It isn't uncommon for personal injury cases to go to trial. However, they don't always. Usually, this is because the plaintiff decides to negotiate and accept a settlement outside of the court and before the trial takes place. There are four main reasons why you may want to consider a pre-trial payment:
1. It May Reduce Some of Your Stress.
If you have never been involved in a lawsuit before, you are likely not familiar with how things work. As a result, you are probably going to be a nervous wreck. After all, it takes a lot of time and effort to prepare for a trial. From constant examinations and cross-examinations to having your personal life pulled apart piece by piece, there are a lot of traumatic experiences that you'll have to deal with if you go to trial.
2. It Can Help Keep Your Private Life in the Shadows.
When you go to trial, every part of your life – from your daily gym workout to the company that you keep – is going to be scrutinized. This is because the other side is going to be digging into your personal life to try to find some kind of dirt on you to use against you in order to weaken your credibility. This information is then going to become public knowledge, as all details related to the trial are a matter of public record. So, if you are a person who really values your privacy, then negotiating a settlement outside of the courtroom may be something to seriously consider.

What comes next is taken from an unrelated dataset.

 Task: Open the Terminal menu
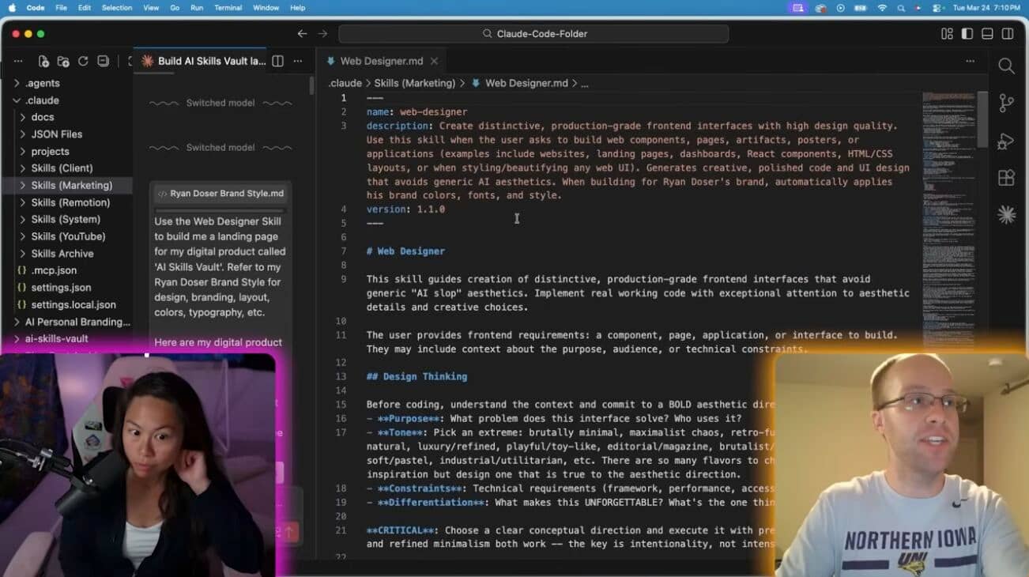[228, 8]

3. It Can Lead to a Quicker Conclusion of the Case.
It isn't uncommon for some personal injury cases to takes years to finalize. It is impossible to determine ahead of time exactly how long it is going to be until your individual case makes it onto the trial docket. The last thing you want is for your case to be drug out in court, especially when you're having to deal with the emotional stress of the impending trial, trying to keep your private life private and recovering from the injuries that you sustained. So, accepting an out-of-court settlement may be your best bet.
4. It Can Help You Avoid the Unknown.
Trials are completely unpredictable. You have no idea what is going to happen. The presiding judge may throw out the evidence that you thought was going to win the case. Your primary witness could back out at the last minute. While it is possible that the jury could decide to award you more money than what you were initially offered, it is just as possible that they could find that you are owed less or nothing at all.
Ultimately, making the decision to take a settlement before going to trial is not something you need or have to do on your own. Speak to a local personal injury lawyer about the circumstances surrounding your situation and get some professional advice on how to proceed.